Julia Oldham

Artadia Awardee

Julia Oldham (b. 1979, Frederick, MD) is an artist living and working in Eugene, OR and New York City. Using a range of media, from animation to graphic storytelling, she creates narrative works that explore the complex relationships between nature and technology, humans and animals, and science and creativity.

Julia Oldham’s work has been screened/exhibited at Art in General in New York, NY; the Queens Museum, Queens, NY; Smack Mellon, Brooklyn, NY; MoMA PS1 in Long Island City, NY; the Northwest Film Center at the Portland Art Museum, Portland, OR; the San Diego Art Institute, San Diego, CA; PPOW in New York, NY; The Drawing Center in New York, NY; The Bronx Museum of Art in the Bronx, NY; The Museum of Contemporary Art in Chicago, IL; Disjecta, Portland, OR; the Peabody Essex Museum in Salem, MA; the Dia Foundation at the Hispanic Society in New York, NY; the Smithsonian Hirshhorn Museum in Washington, DC; and Nunnery Gallery in London, UK; and she was included in the 2016 Portland Biennial curated by Michelle Grabner. She has been supported by Artadia, the Fund for Art and Dialogue, New York, NY; NYC Urban Field Station, Queens, NY; Artist in the Marketplace at the Bronx Museum of Art, Bronx, NY; Art in General, New York, NY; the Lower Manhattan Cultural Council in New York, NY; Outpost Artist Resources in Ridgewood, NY; Artists in Residence in the Everglades, Miami, FL; Bernheim Arboretum and Research Forest, Clermont, KY; the Oregon Arts Commission in Portland, OR; and the City of Chicago Department of Cultural Affairs, Chicago, IL. Her work has been reviewed in the New York Times, Washington Post, Wall Street Journal, and the Village Voice, and has been featured on the NPR shows “State of Wonder” on OPB and “Inquiry” on WICN.

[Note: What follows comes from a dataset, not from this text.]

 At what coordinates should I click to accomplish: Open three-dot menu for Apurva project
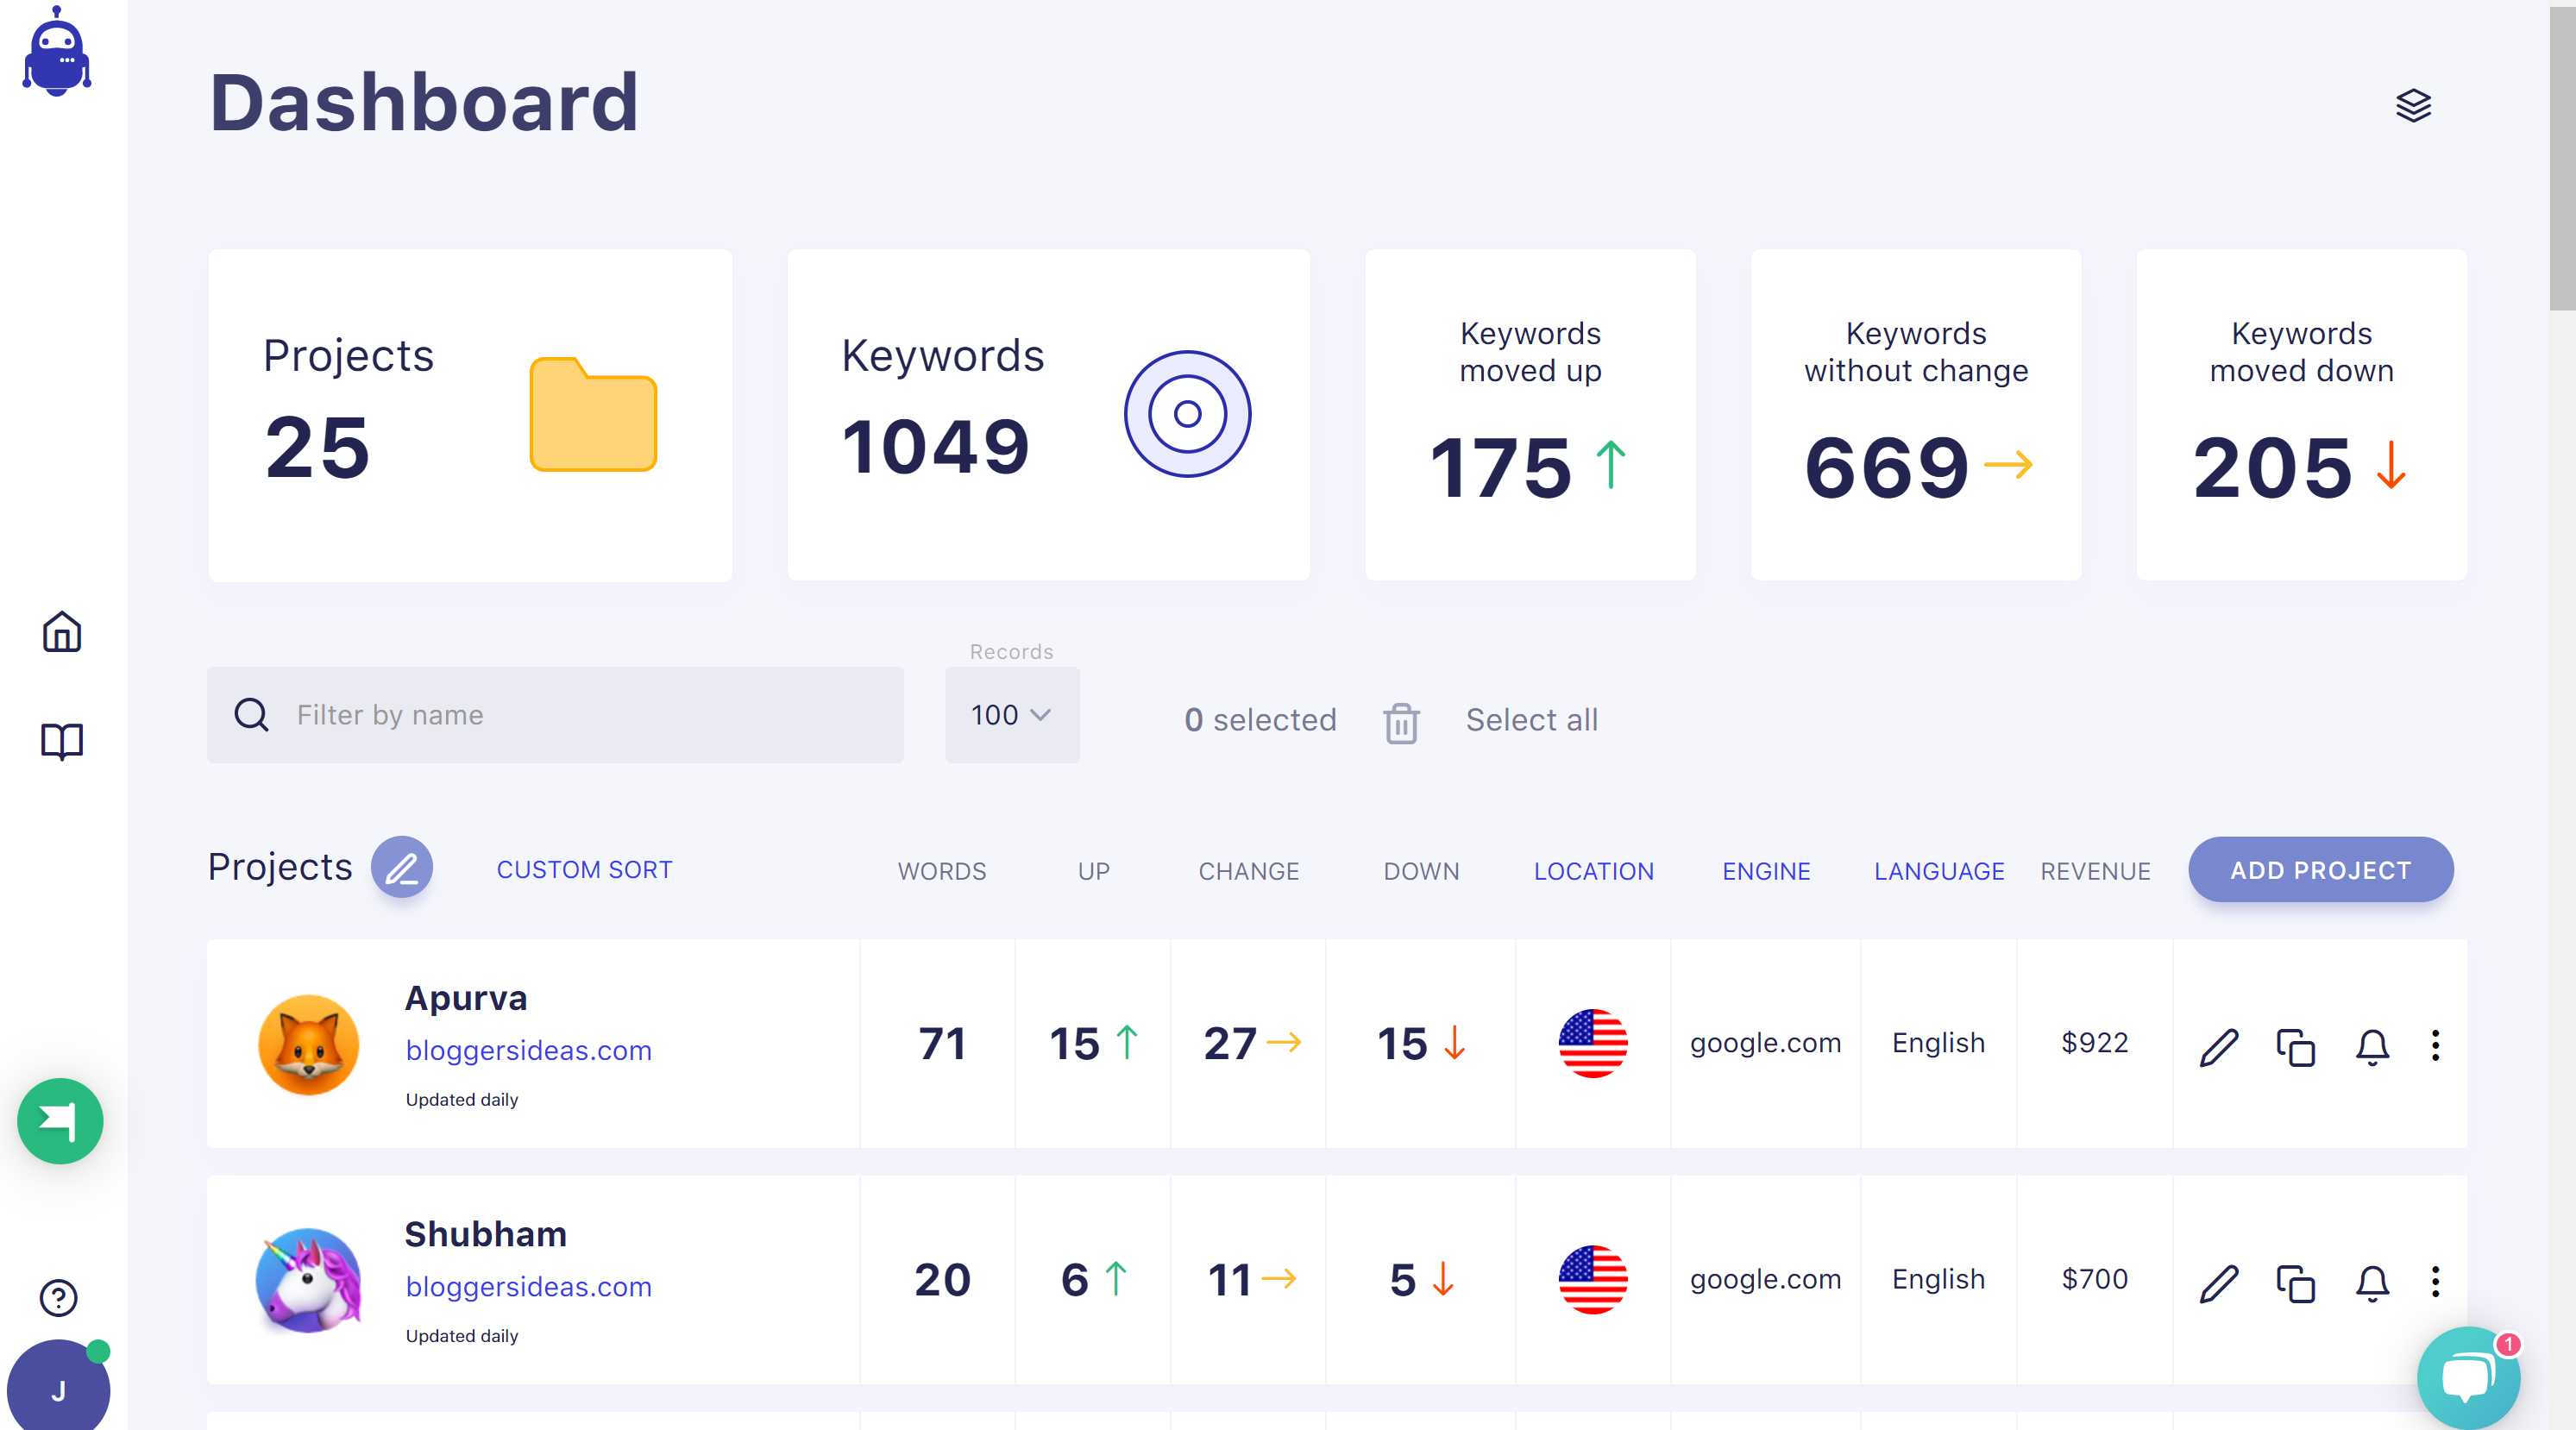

“My work expresses moments of hope in a world on the edge of environmental collapse. Working in a range of digital media including video, animation and graphic storytelling, I examine potential in places where human civilization and nature have collided uneasily. In addition to documenting extant environments and historical events, I build undiscovered worlds and create animal and cyborg selves through digital manipulation and collage. I give voice to the animals, ecosystems and scientific phenomena all around us with my narrative works as a means of processing the complexity of our fragile world.”